Astonishing Sod-Ape said...

I am simply worn out complaining about how shit the new U2 single is. I left a steaming heap of rant in state.ie's comments section, and I'm too tired to replicate it here. Also, I wouldn't want to muddy the waters of Darragh's sparkling prose with my righteous grumbling.

Anyway: William Basinski! Hats off my man. I love The Disintegration Loops.

Anonymous said...

I agree with Sod-Ape, Get On Your Boots is complete and utter rubbish. Despite that, however, the new album may truly be among the best they've ever done.

Gardenhead said...

Anonymous, at yours and Storky's insistence I will attempt Achtung Baby. If nothing else it might work as a cognitive-behavioural babystep toward getting over some of those irrational aversions of mine.

Gabbagabba I now wonder if there is some sort of pseudo-cryptic symbolism involved with the equals. Maybe the equals sign negates any perceived division, as each chunk of that is either side of the perceived horizon, feeding nicely into Karl's notion that it probably making some sort of statement on poverty and inequality.

Ape I loved that rant. And please sir, rant here any time you feel like it. At me, or at whatever.

bren said...

see this?

http://www.pitchforkmedia.com/article/news/148550--is-the-new-u2-album-cover-a-rip-off

Karl said...

It can't really be a rip-off if it wasn't commissioned for either cover... once they both licensed it I assume it's okay.

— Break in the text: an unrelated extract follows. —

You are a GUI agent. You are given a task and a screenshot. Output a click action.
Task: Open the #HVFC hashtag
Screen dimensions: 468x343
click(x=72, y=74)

No Crystal Castlesgate II here.

Jiffy said...

2 and half decent songs on the album

Astonishing Sod-Ape said...

The U2 album cover is clearly a photograph of Bono's sittingroom window in Killiney, looking out onto the sea. The rectangles obscuring the view are simply the reverse of a pair of stickers he put on a few years ago - one of them says "If you can read this, you've got 30 seconds before the guard dogs rip you apart" and the other says "Buy my new album, you scum".

maryk said...

I once rented sleepy hollow on VHS from xtra vision in tuam and kept it for 8 months. It was down the back of my couch. They didn't charge me when i explained-i think you should try the couch excuse...ya never know!

Rosie said...

Taken is truly one of the worst films ever made.

how embarrassing...

Anonymous said...

That's weird i was just thinking about when i go over to mates gaffs or they come to mine it's nice to get a mug of auld scauld be it tea or coffee and a well chosen chocolate coated accompaniment. Then i realised that you were coming over and remembered your little anti-tea/coffee boycott. I wondered to myself "just how unbreakable are you". Can you be turned. you must be turned. You will be turned


Do you ever drink herbal teas of any sort. It's almost like a form of racism if it's spread to not even trying a harmless detoxifying herbal tea. They're fat free. why judge herbal teas on association. they've got nothing to do with it. Leave them out of it

Gardenhead said...

Jiffy which 2 and a half songs? I'm interested which one is half a good song?

Ape hahaha

maryk they'd never believe me, I couldn't pull off the butter wouldn't melt in your mouth look.

Rosie. I know. I thought it would be so bad it's good, but we are talking seriously so-bad-its-bad territory.